I am sure your translations are incorrect, infact, they do not make sense. However, I do not know how to express that exactly myself.

Quizás: Estoy supuesto ir.

Alguien?


----------



## María Madrid

Se supone que tengo que ir(me), depending on whether you mean ir (somewhere) or irme (leave). Saludos,


----------



## LaReinita

María Madrid said:


> Se supone que tengo que ir(me), depending on whether you mean ir (somewhere) or irme (leave). Saludos,


 
AHHH . . ¡¡Que una cosa maravillosa para saber!!  Gracias María Madrid!!


----------



## Amosya

María Madrid said:


> Se supone que tengo que ir(me), depending on whether you mean ir (somewhere) or irme (leave). Saludos,


I agree to what María Madrid has posted.


----------



## Dawei

dylan'sdad said:


> Hello, can you tell me the best way to say "I am supposed to go"?



For those who are learning...


----------



## mhp

LaReinita said:


> I am sure your translations are incorrect, infact, they do not make sense.

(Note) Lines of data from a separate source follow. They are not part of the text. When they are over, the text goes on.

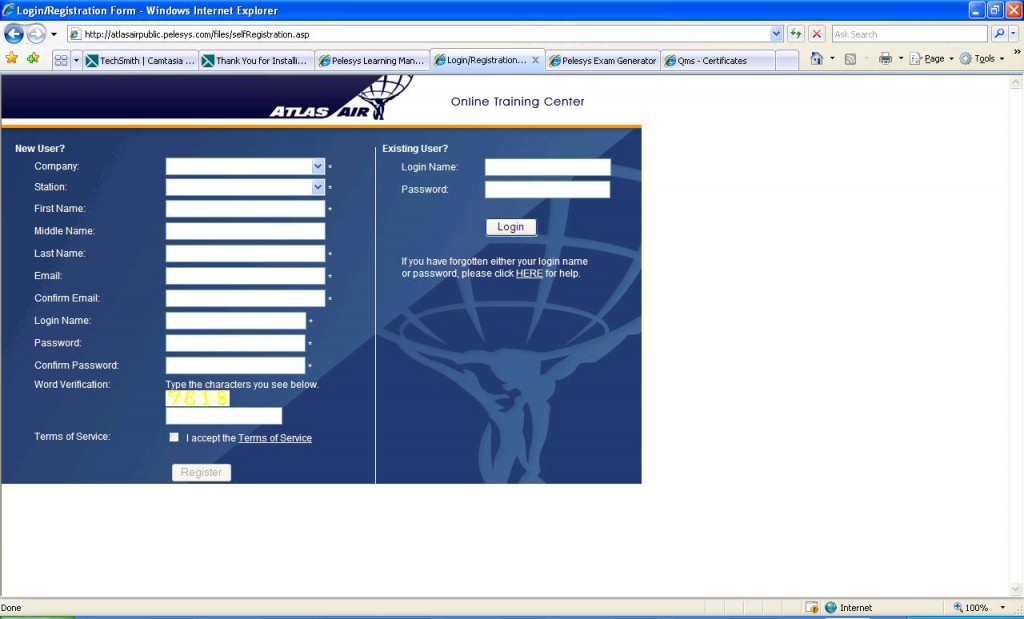The height and width of the screenshot is (619, 1024).
Task: Click the Print icon in toolbar
Action: point(885,59)
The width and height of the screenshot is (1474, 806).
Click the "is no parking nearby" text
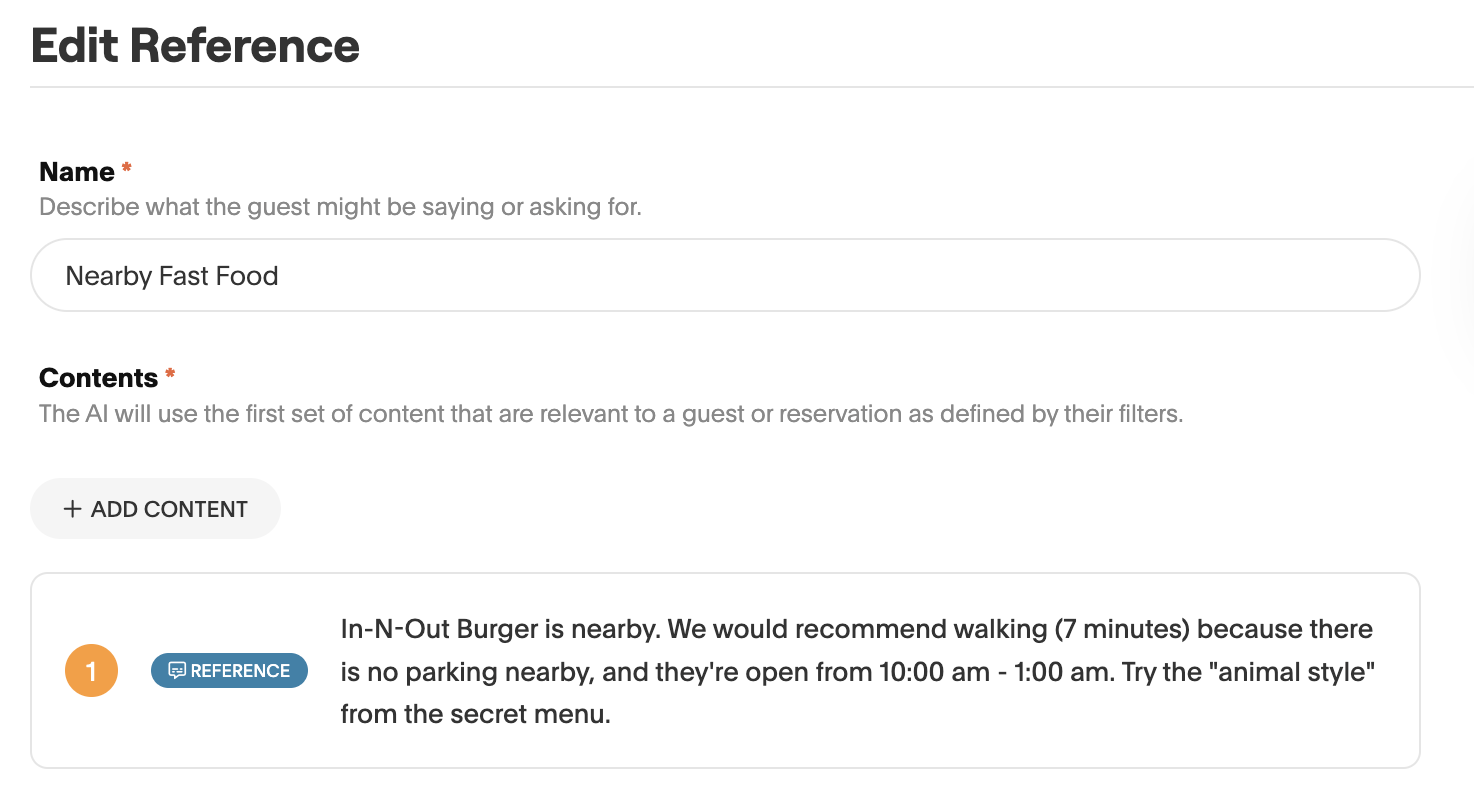(470, 672)
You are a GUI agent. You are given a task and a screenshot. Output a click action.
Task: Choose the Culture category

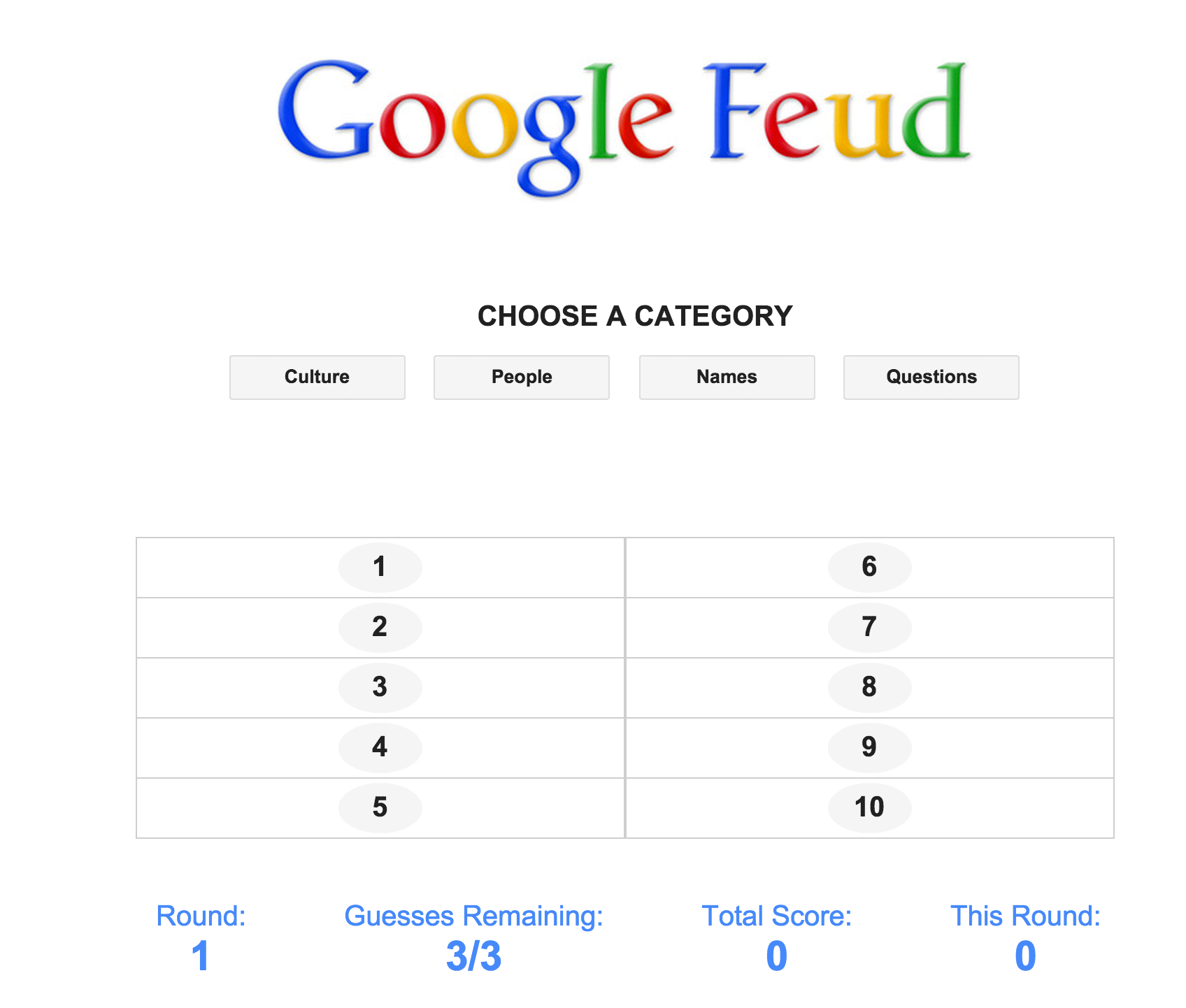point(317,377)
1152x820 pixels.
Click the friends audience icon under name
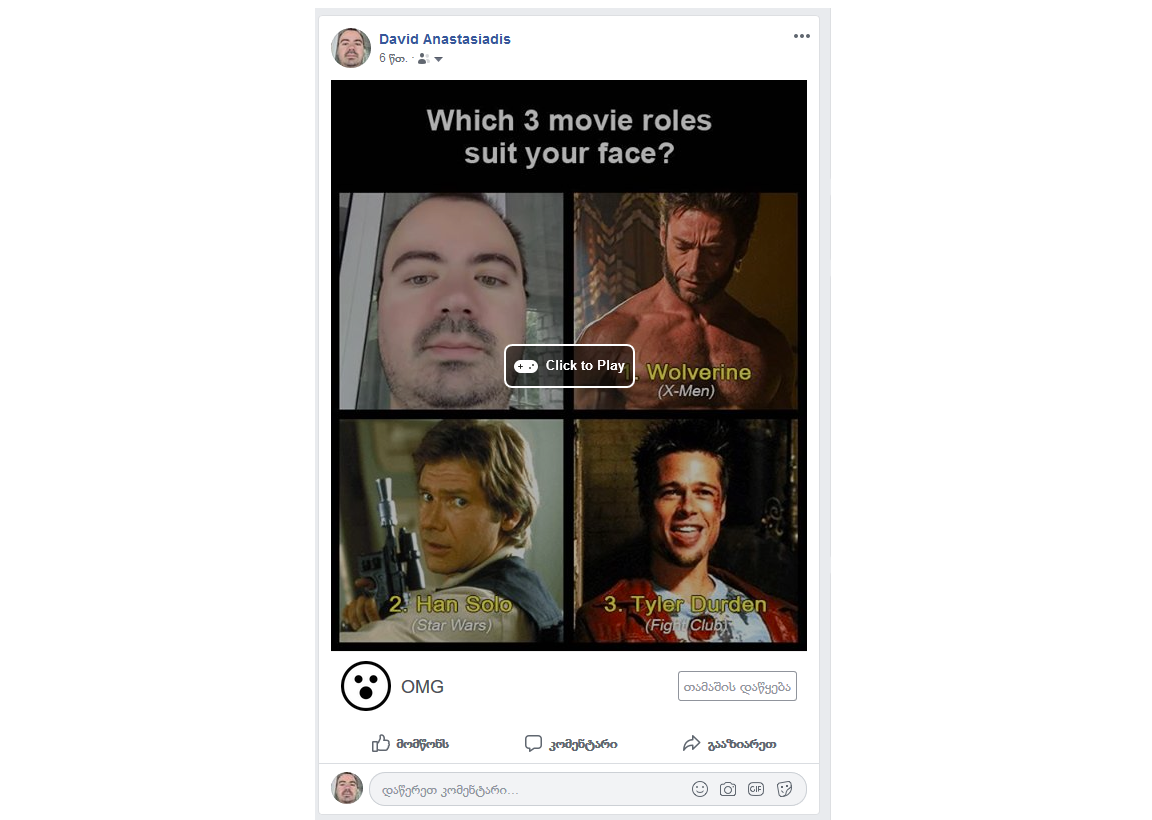[423, 59]
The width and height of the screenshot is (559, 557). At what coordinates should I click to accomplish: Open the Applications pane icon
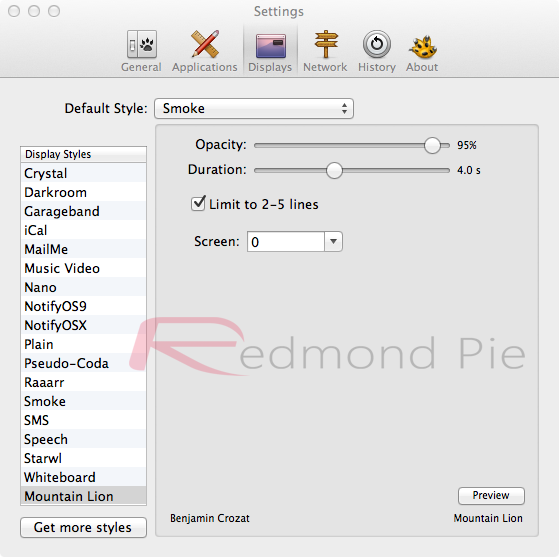[205, 44]
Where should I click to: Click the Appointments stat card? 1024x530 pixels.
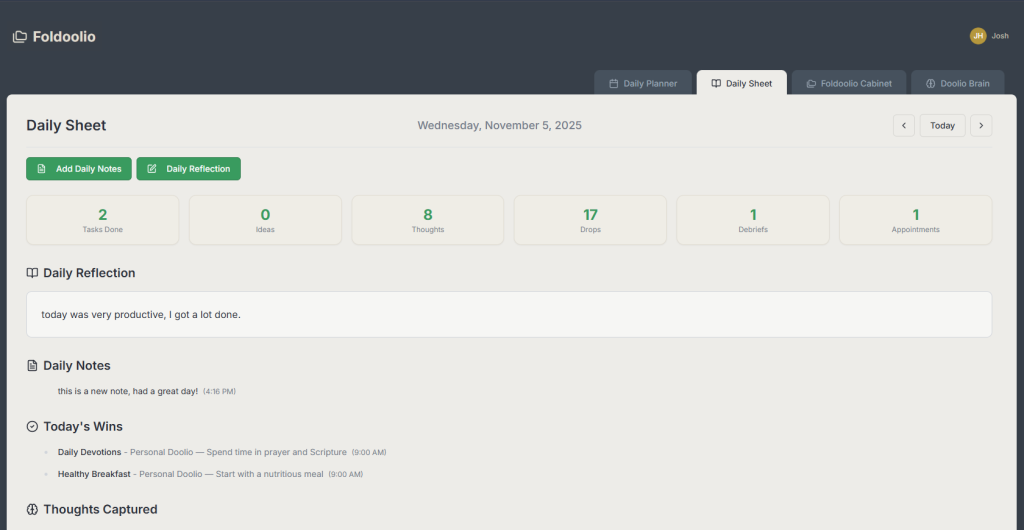[x=915, y=220]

 “He de irme” is not a translation for “I’m supposed to go” but it is a valid sentence. 
_haber(conjugated) + DE + infinitive_
  is a valid grammatical structure

  For example see:
http://www.poemasyrelatos.com/poemas/h/021_hedeirme_matildealba_swann.htm?Autor=92


----------



## LaReinita

mhp said:


> “He de irme”
> 
> However, the original post did not say:
> 
> He de irme . . but rather He de ir, which would be incorrect.
> 
> Tengo que ir a . . .  O tengo que irme. . . If you don't provide a place or something following . .that can't stand alone.


----------



## María Madrid

mhp said:


> “He de irme” is not a translation for “I’m supposed to go” but it is a valid sentence.
> _haber(conjugated) + DE + infinitive_
> is a valid grammatical structure


Yup. you could also say "se supone que he de ir(me)", instead of tengo que ir(me). Sounds a bit more formal, though. 


LaReinita said:


> [However, the original post did not say:
> He de irme . . but rather He de ir, which would be incorrect.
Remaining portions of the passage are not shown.